I'm doing something like this in a current game. I've divided items into three groups.

1) Bonded Items. Weapon, implement, armor, neck. Players choose an item per character per slot. These items automatically level with the character (item level = character level).

2) Group Sets. We keep five 'dummy characters' equipped with magic items, except for the Bonded Items. When we get a group together to adventure, each person grabs one 'dummy character', and uses those magic items for the session.

3) Consumable Stash. We just keep a list of consumable items (and gold) owned by the party as a whole, and characters can take items from the consumable stash as desired.

As per the Inherent Item Bonuses suggested rules, I give out two magic items per level: one of level +3, one of level +4.
 

I think everyone has said it but...USE INHERENT BONUS'S. Thank god they slipped that into the game, it simplifies treasure allocation dramatically, as you dont need to hand out hoiks of treasure just so players can "keep up"

Now, as to handing out treasure, let me tell you my experience. I was jack of trasure issues (by level 15 is was just rediculous how much we had to keep track of) and looking to change. It was at this stage we changed to inherent bonus's and the party was "captured"...tortured, kill and resurrected repitativly for 10 years, then escaped. WHEN they escaped, they had nothing but base equipment.
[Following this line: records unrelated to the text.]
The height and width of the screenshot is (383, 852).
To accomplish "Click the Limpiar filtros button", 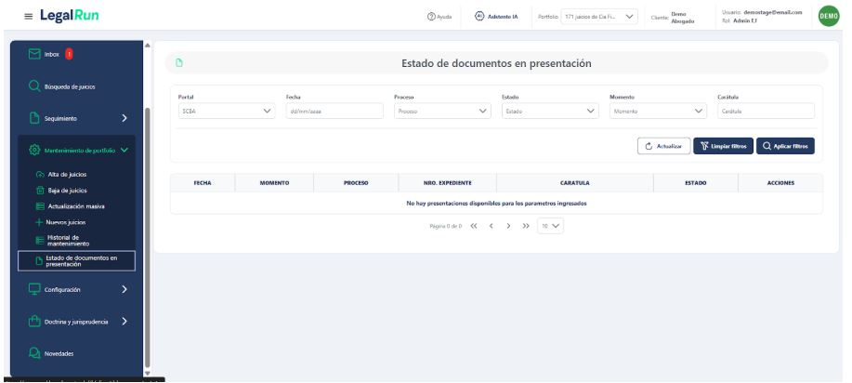I will point(723,146).
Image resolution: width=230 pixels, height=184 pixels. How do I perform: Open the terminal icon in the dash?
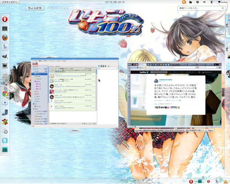pyautogui.click(x=5, y=28)
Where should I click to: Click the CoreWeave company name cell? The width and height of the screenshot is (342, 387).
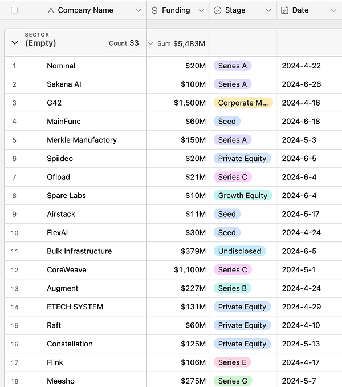(x=67, y=269)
After that, treasure became a very infrequent occurrence, such that when they fought the final battle at level 28 vs a GOD with all sorts of nasties included (a brute of a fight), they managed without issues...and without much treasure. I have had people argue that treasure is required : ITS NOT TRUE. Treasure is not a requirement at all, and can be given out to give players interest and versatility, but there is not obligation.

As long as inherent bonus's are in place, characters operate very well with little or no treasure. So with your current group constantly swapping characters...let them. Those that stick around and play frequently will get a few items to help "round them out", those that dont wont. But none will be infeasible.
 

If you tie parcel level to encounter level instead of party level, it will fix itself.

Before the Essentials stuff came out, I used to do this and roll 1d10 to see which parcel, exactly, would represent the treasure in question.

Yes, this means that you might hand out the 3rd level parcel #4 four times. Who cares? It will all average out well enough in the end.